Is the Sino-Google Cold War Heating Up?

A white paper produced by China's Ministry of Industry and Information Technology implicated Google (NASDAQ: GOOGL  )  as a roadblock in the development of homegrown mobile operating systems, Reuters reported.

The white paper, which was posted on the Internet last Friday and released to the Chinese media today, said: "Our country's mobile operating system research and development is too dependent on Android ... While the Android system is open source, the core technology and technology road map is strictly controlled by Google."

The paper goes further, saying that Google has put off the sharing of software code with some Chinese companies that are working on their own operating systems.

The Ministry may have been inspired by the incident last fall when Google allegedly threatened Taiwanese company Acer with the cancelling of its Android license if it continued to develop its A800 smartphone for use with the Aliyun OS. Aliyun is an Android derivative developed by the mainland Chinese company Alibaba.

A Great Wall of ambivalence
Google has found China to be a problematic place to do business. In 2010, after facing up to the fact it had been acquiescing to the Chinese government's Big Brother approach to communications control, it pledged to stop censoring Google.cn.

That decision didn't sit well with the authorities, and now when Google.cn users type in unacceptable search queries, they are met with error messages, such as "This webpage is not available."

But Android has been hugely successful in China. The largest Chinese phone makers, Huawei and ZTE, as well as makers of the least expensive white-label smartphones, all use Android as their operating systems.

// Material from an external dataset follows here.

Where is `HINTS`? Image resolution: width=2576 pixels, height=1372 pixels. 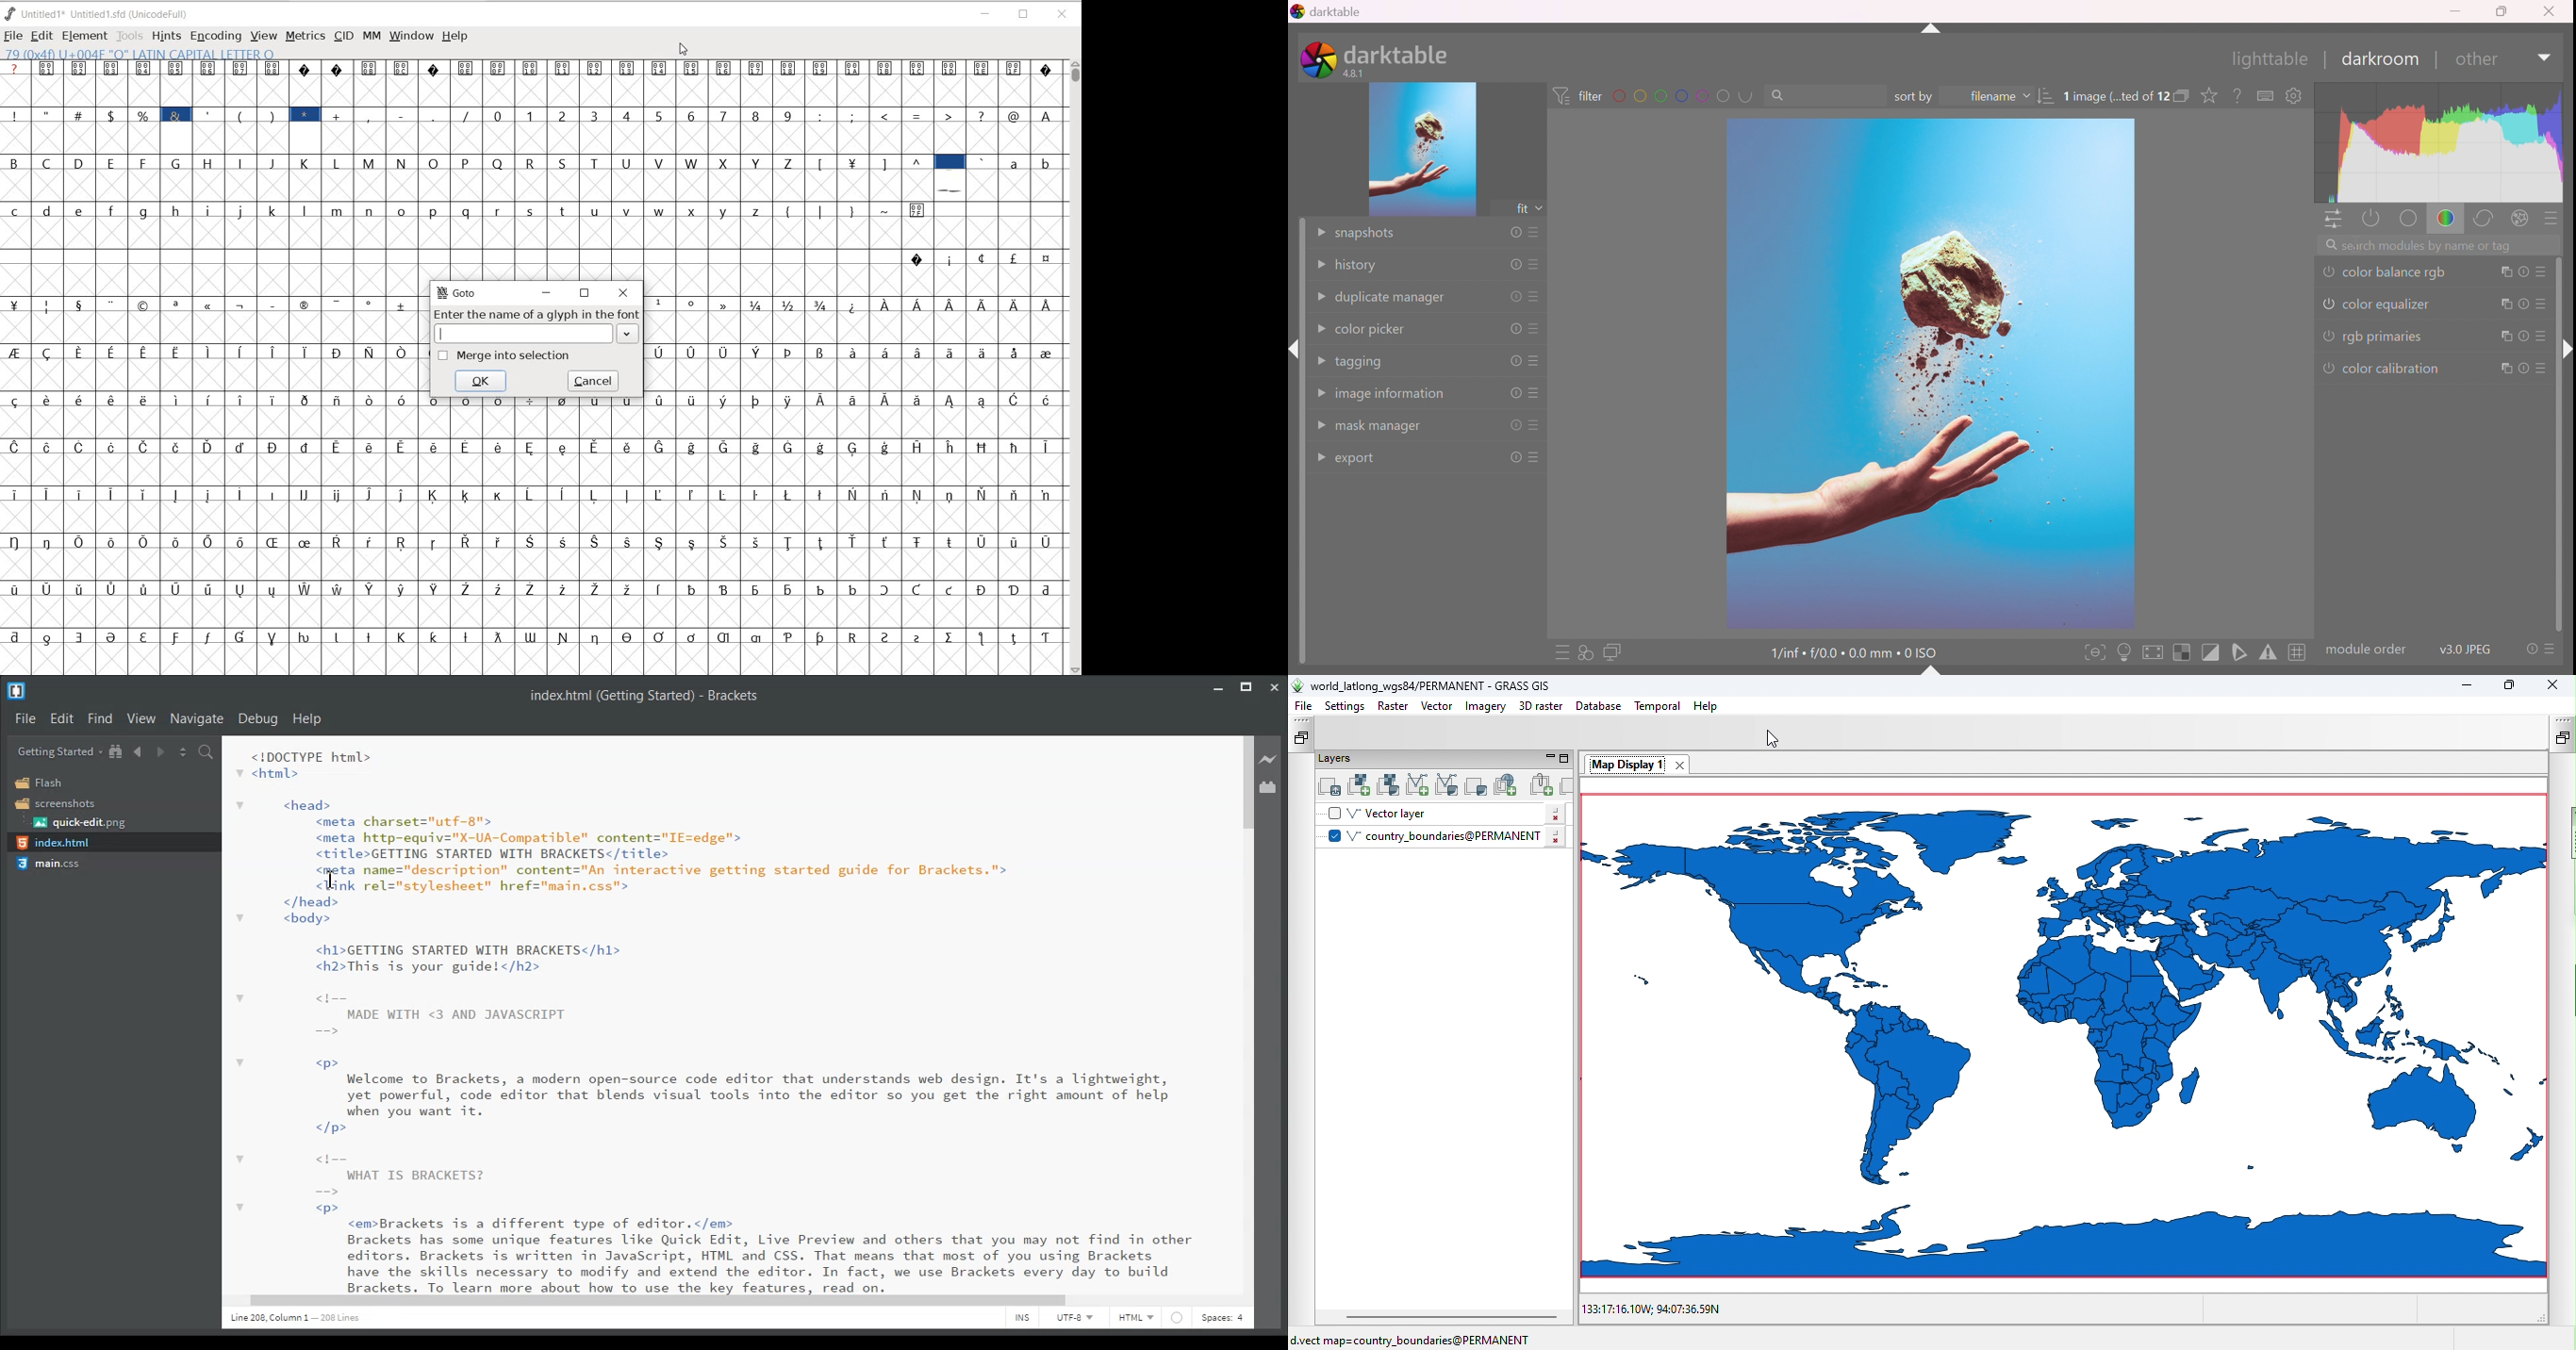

During the third quarter of 2012, Android powered 90% of all smartphones on the mainland, compared to the iPhone's 4.2% share, according to Chinese research firm Analysis International.

Though the Ministry did not prescribe what should be done about Google's Android domination, China watchers see this as a possible harbinger of more hoops that Google will have to jump through to do business on the mainland.

Reuters quotes Duncan Clark, chairman of technology consultants BDA, as saying, "In China, regulators regulate regularly especially where they position the regulations as helping out domestic companies."

If so, Android's success may cause Google's first real challenge to its global smartphone OS dominance.